Yes. The key is to test if f
is in the range T::MIN - 0.999...
to T::MAX + 0.999...
using floating point math - with no rounding issues. Bonus: rounding mode does not apply.
有3条失败路径:太大,太小,不是数字。
There are 3 failure paths: too big, too small, not-a-number.
以下假定
int / double
。我将为OP留下C ++模板。
The below assumes
int/double
. I'll leave the C++ template forming for OP.
形成精确的 T :: MAX + 1
完全使用浮点数学很容易,因为 INT_MAX
是 Mersenne Number 。 (我们不是在这里谈论 Mersenne Prime 。)
Forming exact T::MAX + 1
exactly using floating point math is easy as INT_MAX
is a Mersenne Number. (We are not talking about Mersenne Prime here.)
代码利用:
A Mersenne数字除以2,整数数学也是 Mersenne数。
整数类型的2次幂常量到浮点类型的转换可以是肯定是完全。
Code takes advantage of:
A Mersenne Number divided by 2 with integer math is also a Mersenne Number.
The conversion of a integer type power-of-2 constant to a floating point type can be certain to be exact.
#define DBL_INT_MAXP1 (2.0*(INT_MAX/2+1))
// Below needed when -INT_MAX == INT_MIN
#define DBL_INT_MINM1 (2.0*(INT_MIN/2-1))
成形确切 T :: MIN - 1
很难,因为它的绝对值通常是2 + 1的幂,并且整数类型和FP类型的相对精度不是某些。相反,代码可以减去2的精确幂并与-1进行比较。
Forming exact T::MIN - 1
is hard as its absolute value is usually a power-of-2 + 1 and the relative precision of the integer type and the FP type are not certain. Instead code can subtract the exact power of 2 and compare to -1.

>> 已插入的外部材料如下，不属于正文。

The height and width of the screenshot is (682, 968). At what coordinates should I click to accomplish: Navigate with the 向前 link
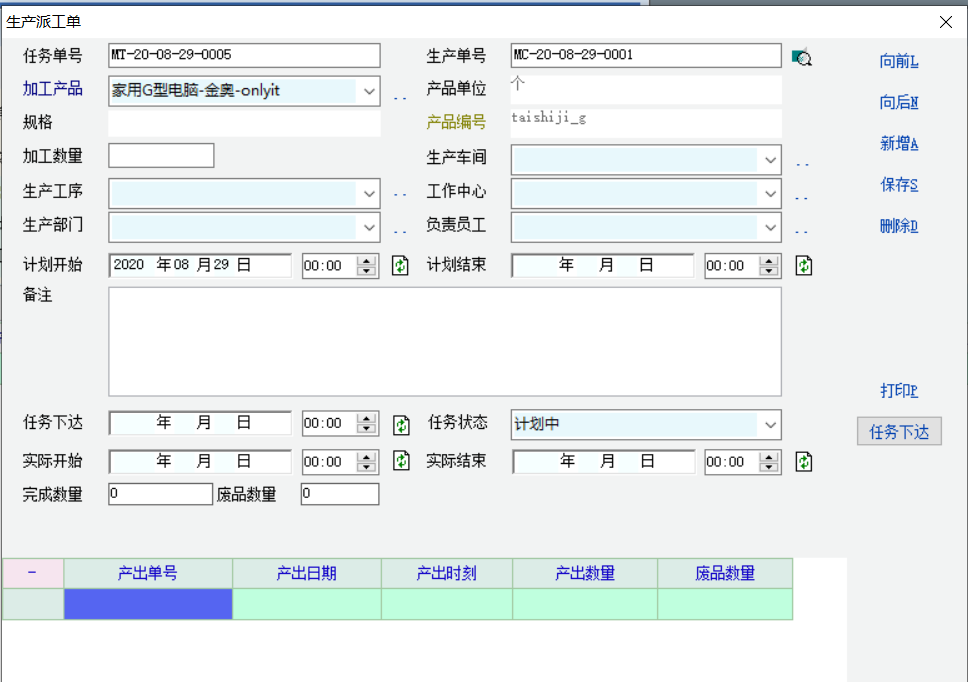point(898,62)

int double_to_int(double x) {
if (x < DBL_INT_MAXP1) {
#if -INT_MAX == INT_MIN
// rare non-2's complement machine
if (x > DBL_INT_MINM1) {
return (int) x;
}
#else
if (x - INT_MIN > -1.0) {
return (int) x;
}
#endif
Handle_Underflow();
} else if (x > 0) {
Handle_Overflow();
} else {
Handle_NaN();
}
}
关于非二进制基数的浮点类型( FLT_RADIX!= 2
)
Regarding floating-point types with non-binary radix (FLT_RADIX != 2
)
使用 FLT_RADIX = 4,8,16 ......
,转换也是准确的。使用 FLT_RADIX == 10
,代码至少精确到34位 int
为 double
必须完全编码+/- 10 ^ 10。所以问题是说 FLT_RADIX == 10
,64位 int
机器 - 风险很低。基于内存,生产中的最后一个 FLT_RADIX == 10
是十多年前的。
With FLT_RADIX = 4, 8, 16 ...
, the conversion would be exact too. With FLT_RADIX == 10
, code is at least exact up to a 34-bit int
as a double
must encode +/-10^10 exactly. So a problem with say a FLT_RADIX == 10
, 64-bit int
machine - a low risk. Based on memory, the last FLT_RADIX == 10
in production was over a decade ago.
整数类型是始终编码为2的补码(最常见),1s补码或符号幅度。 INT_MAX
始终是power-2-minus-1。 INT_MIN
总是a-power-2或1。实际上,总是以2为基础。
The integer type is always encoded as 2's complement (most common), 1s' complement, or sign magnitude. INT_MAX
is always a power-2-minus-1. INT_MIN
is always a - power-2 or 1 more. Effectively, always base 2.